By Michael Howell
Montana legislators across the state have begun to focus on internet accessibility as a key aspect in the future development and growth of the state’s economy. The Bitterroot delegation tasked Senator Fred Thomas and Representative Ed Greef to assess the situation in the Bitterroot Valley. As part of that effort those two started working with Julie Foster, Director of the Ravalli County Economic Development Authority, to put a picture together of what the needs and possibilities are for expanding internet access in the area.

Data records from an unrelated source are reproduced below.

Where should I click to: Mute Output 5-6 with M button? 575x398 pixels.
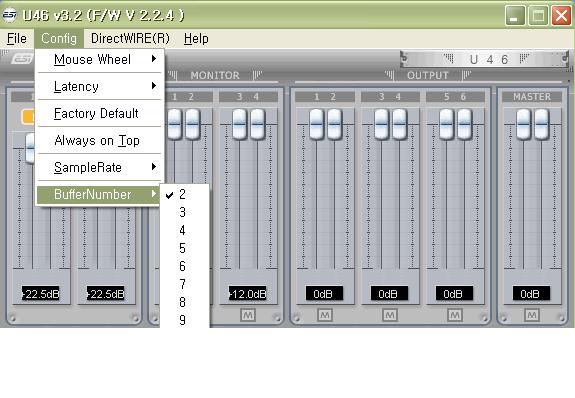click(454, 315)
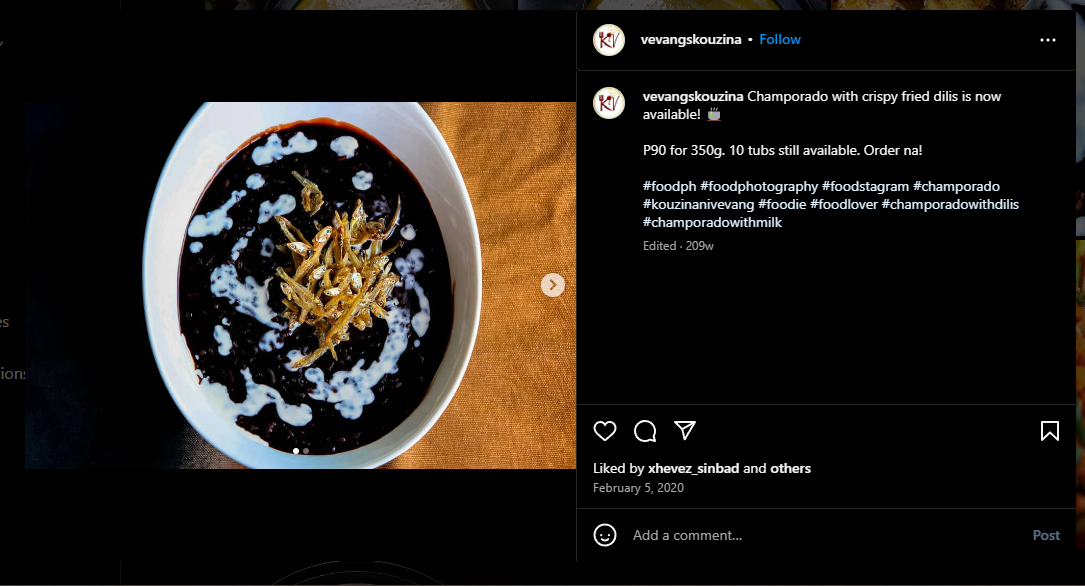1085x586 pixels.
Task: Open the emoji picker smiley icon
Action: [605, 535]
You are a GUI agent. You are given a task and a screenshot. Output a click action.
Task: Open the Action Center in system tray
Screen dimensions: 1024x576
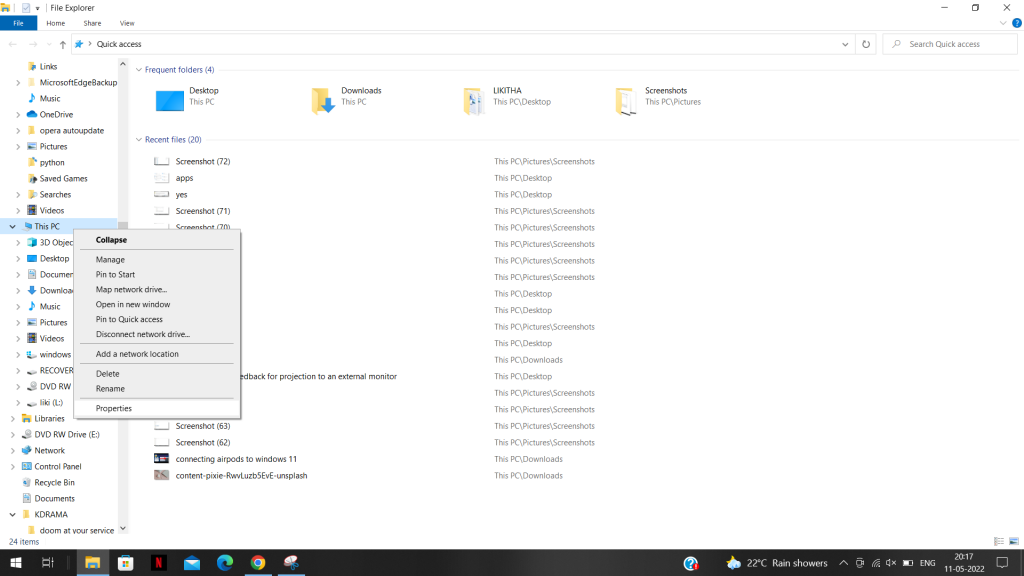1002,562
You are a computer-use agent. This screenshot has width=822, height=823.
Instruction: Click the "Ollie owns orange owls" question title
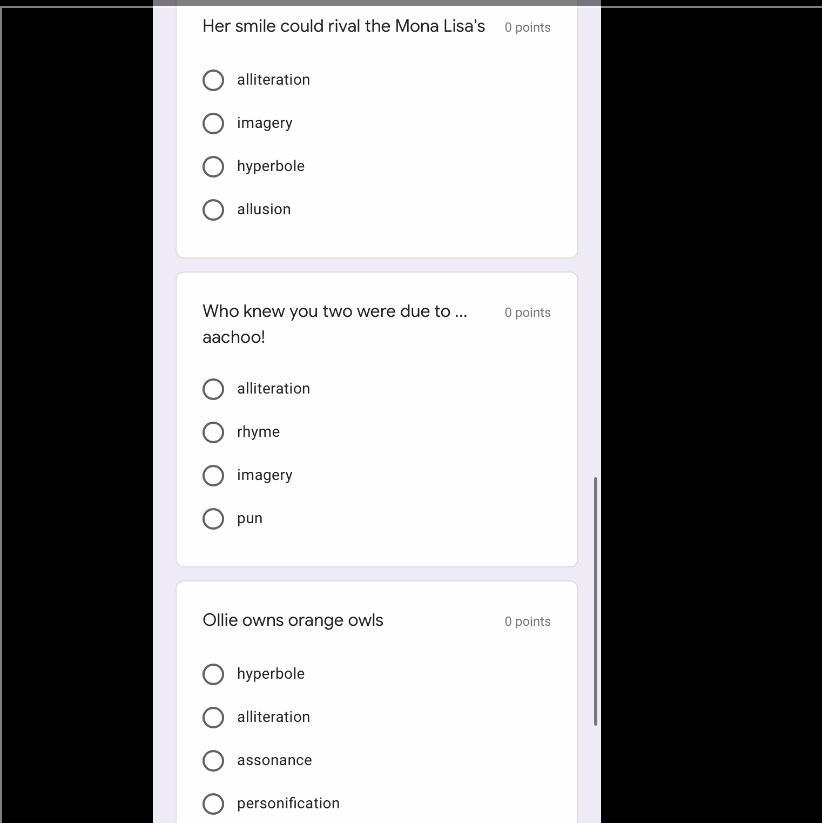point(293,620)
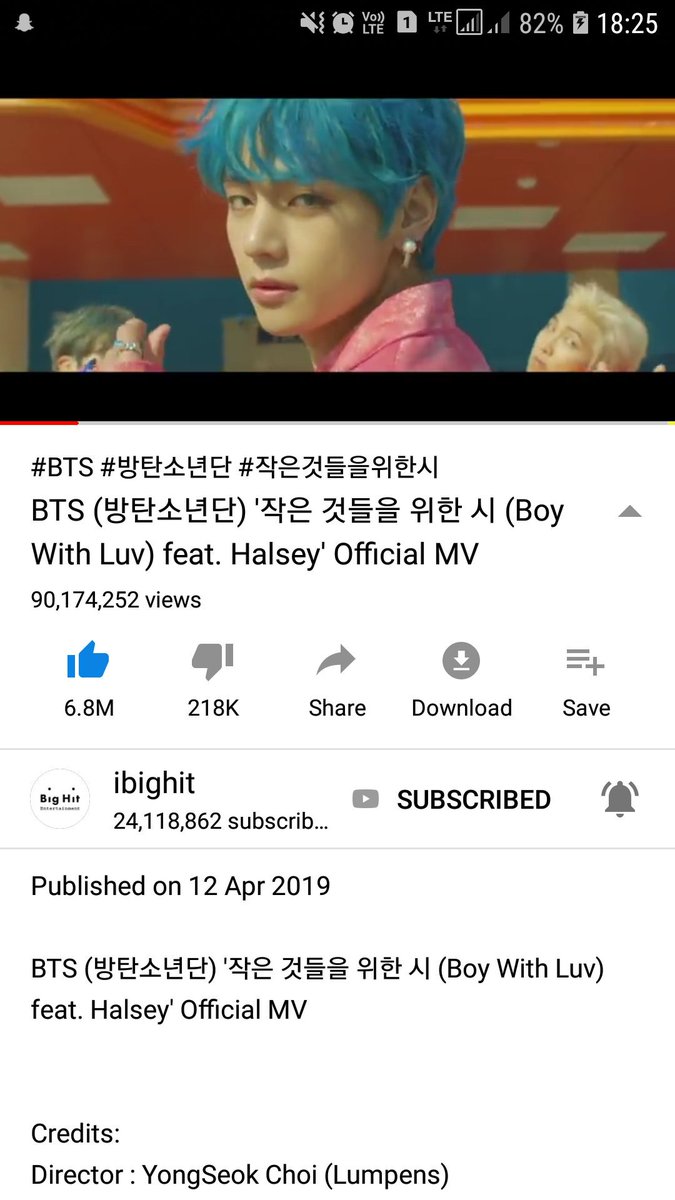Tap the Snapchat ghost status icon
Viewport: 675px width, 1200px height.
(x=25, y=23)
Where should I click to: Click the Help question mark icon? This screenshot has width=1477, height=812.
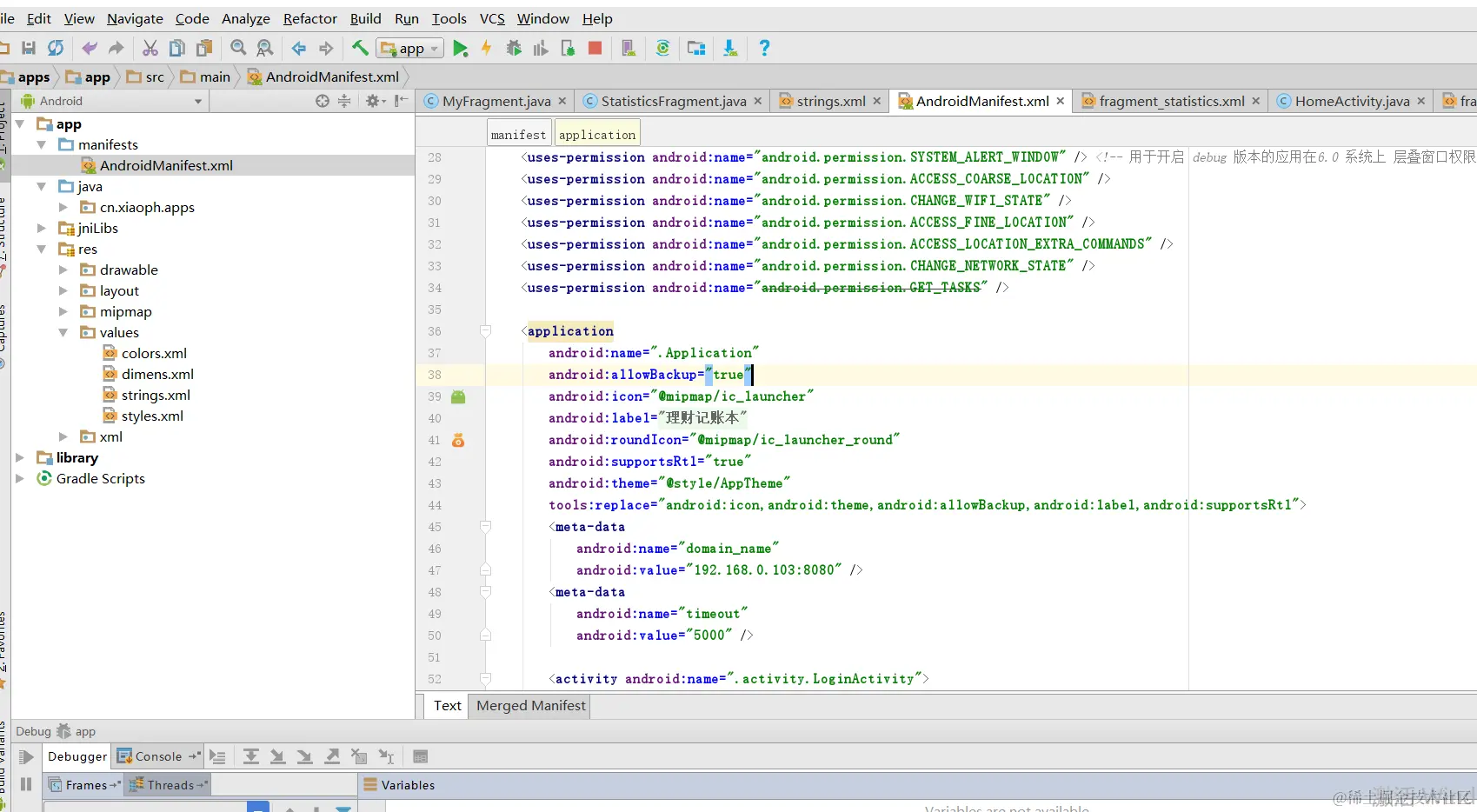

Last Wednesday, Thomas hosted a face to face talk over the internet between U.S. Representative Steve Daines in Washington D.C. and a group in his office in Stevensville that included Foster and wireless internet service providers Christian Palecek, a network engineer from Hamilton based Cybernet1, Terry Weisenburger, owner of Stevensville based Rocky Mountain Internet, and Jason Pond, owner of West Yellowstone’s Grizzly Internet, who also serves on the statewide Wireless Internet Service Providers Association.
Thomas told Daines that while federal dollars were flowing into large national companies to aid in the installation of fiber optic lines, it is actually the small locally owned wireless internet service providers who hold the key to providing internet in the Bitterroot Valley.
Right now two major fiber optic lines, one owned by Charter and the other by CenturyLink, run down the center of the valley as far south as Hamilton. Charter recently extended a branch of its line into Stevensville. But, according to Thomas, people living outside that narrow corridor in the center of the valley are unable to connect. It is the wireless service providers that reach out into the countryside.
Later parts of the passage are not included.